* **Task objective**: The listing below holds pictures; exclude them. Return exactly the lines from the one with "Task: Clear the toolbar search box with X" through the one with "The width and height of the screenshot is (240, 180).".
== Records provided
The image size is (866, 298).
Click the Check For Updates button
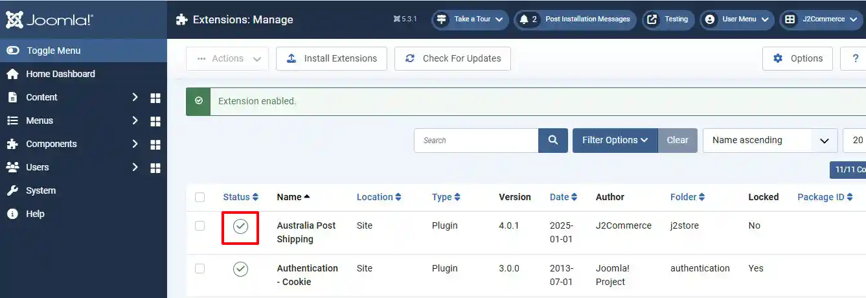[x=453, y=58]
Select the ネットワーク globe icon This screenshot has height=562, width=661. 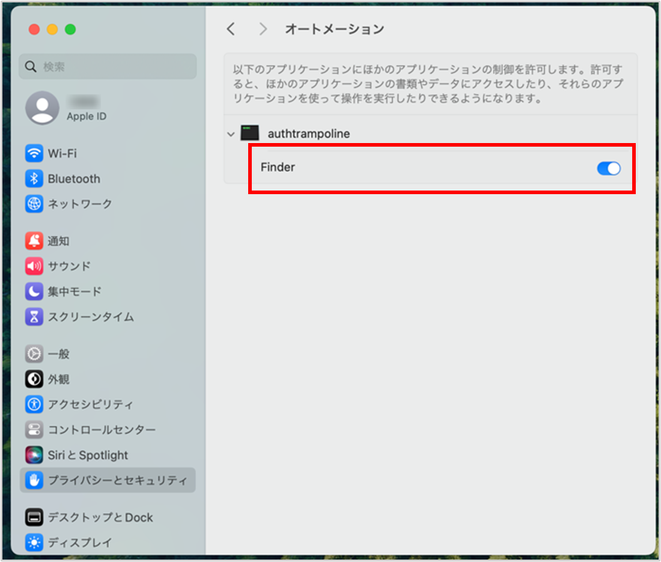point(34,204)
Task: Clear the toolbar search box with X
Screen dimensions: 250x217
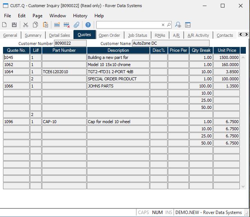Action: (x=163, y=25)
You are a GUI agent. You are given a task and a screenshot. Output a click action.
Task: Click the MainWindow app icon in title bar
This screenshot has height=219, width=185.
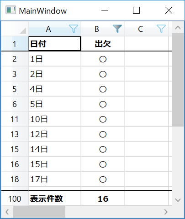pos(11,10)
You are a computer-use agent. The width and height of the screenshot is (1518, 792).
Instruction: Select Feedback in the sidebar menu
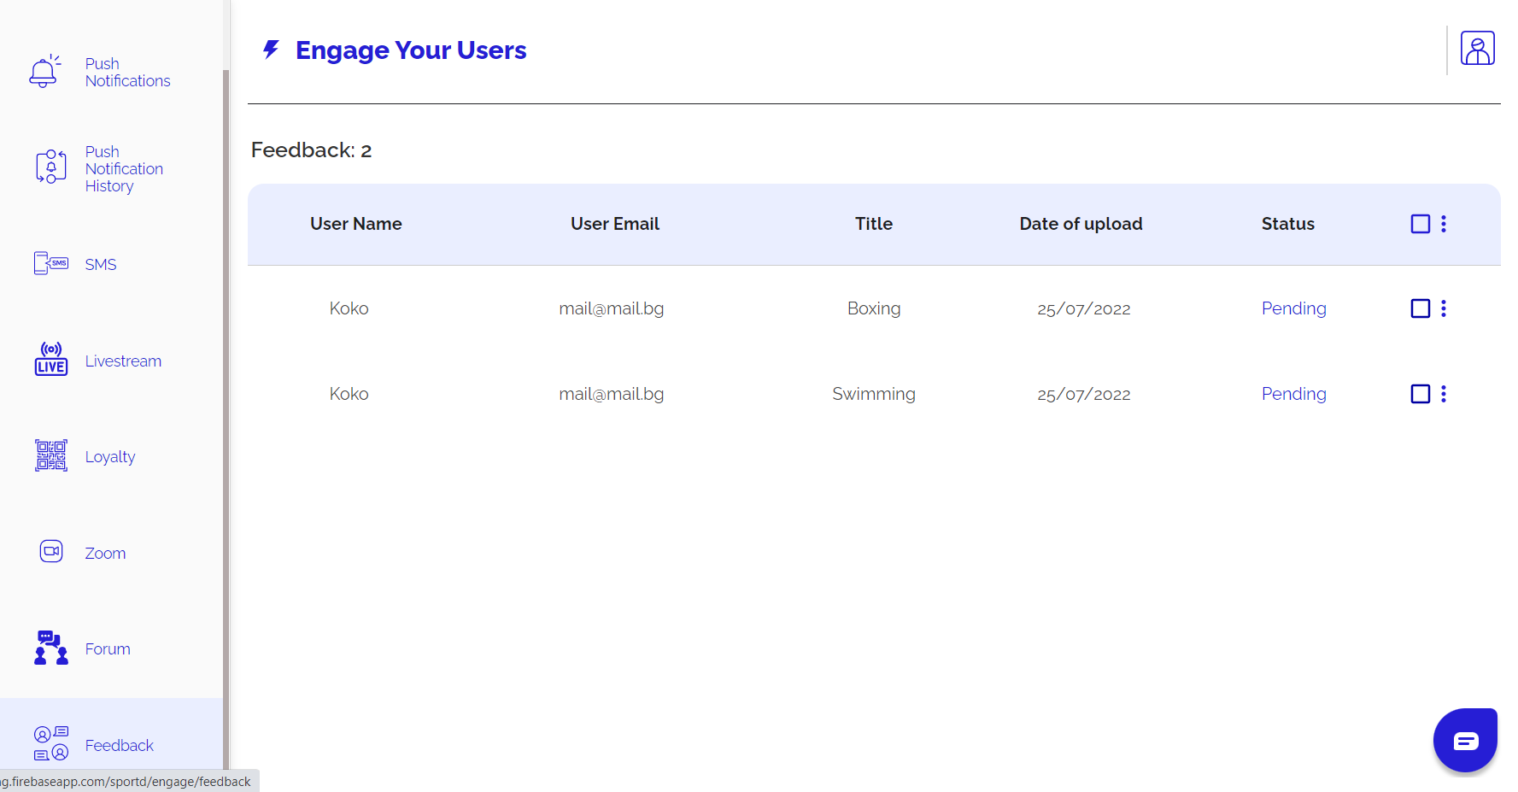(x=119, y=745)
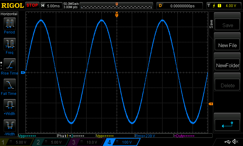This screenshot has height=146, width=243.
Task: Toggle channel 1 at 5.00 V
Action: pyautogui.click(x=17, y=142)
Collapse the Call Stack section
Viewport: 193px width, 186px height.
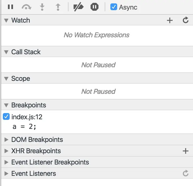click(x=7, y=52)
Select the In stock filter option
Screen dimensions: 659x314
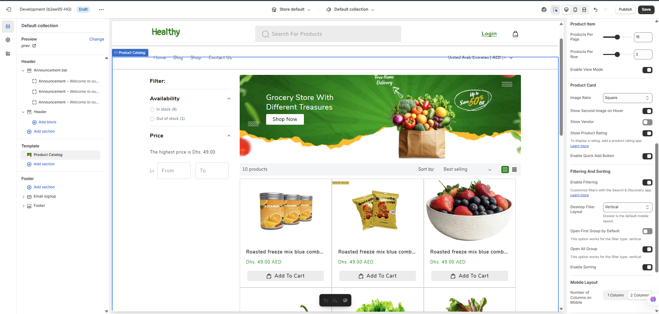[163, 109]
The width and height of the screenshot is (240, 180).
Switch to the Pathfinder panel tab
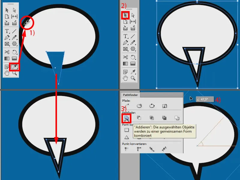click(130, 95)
====
* **Task answer**:
Task: Clear the toolbar search box with X
Screen dimensions: 250x217
Action: (x=163, y=25)
You are a GUI agent. You are given a task and a screenshot. Output a click action.
Task: Click the MainWindow app icon in title bar
This screenshot has height=219, width=185.
pos(11,10)
You are a computer-use agent. The width and height of the screenshot is (1518, 792).
Instruction: Select Feedback in the sidebar menu
(x=119, y=745)
This screenshot has height=146, width=243.
Task: Toggle channel 1 at 5.00 V
Action: pyautogui.click(x=17, y=142)
Collapse the Call Stack section
Viewport: 193px width, 186px height.
click(x=7, y=52)
Select the In stock filter option
Screen dimensions: 659x314
[163, 109]
The width and height of the screenshot is (240, 180).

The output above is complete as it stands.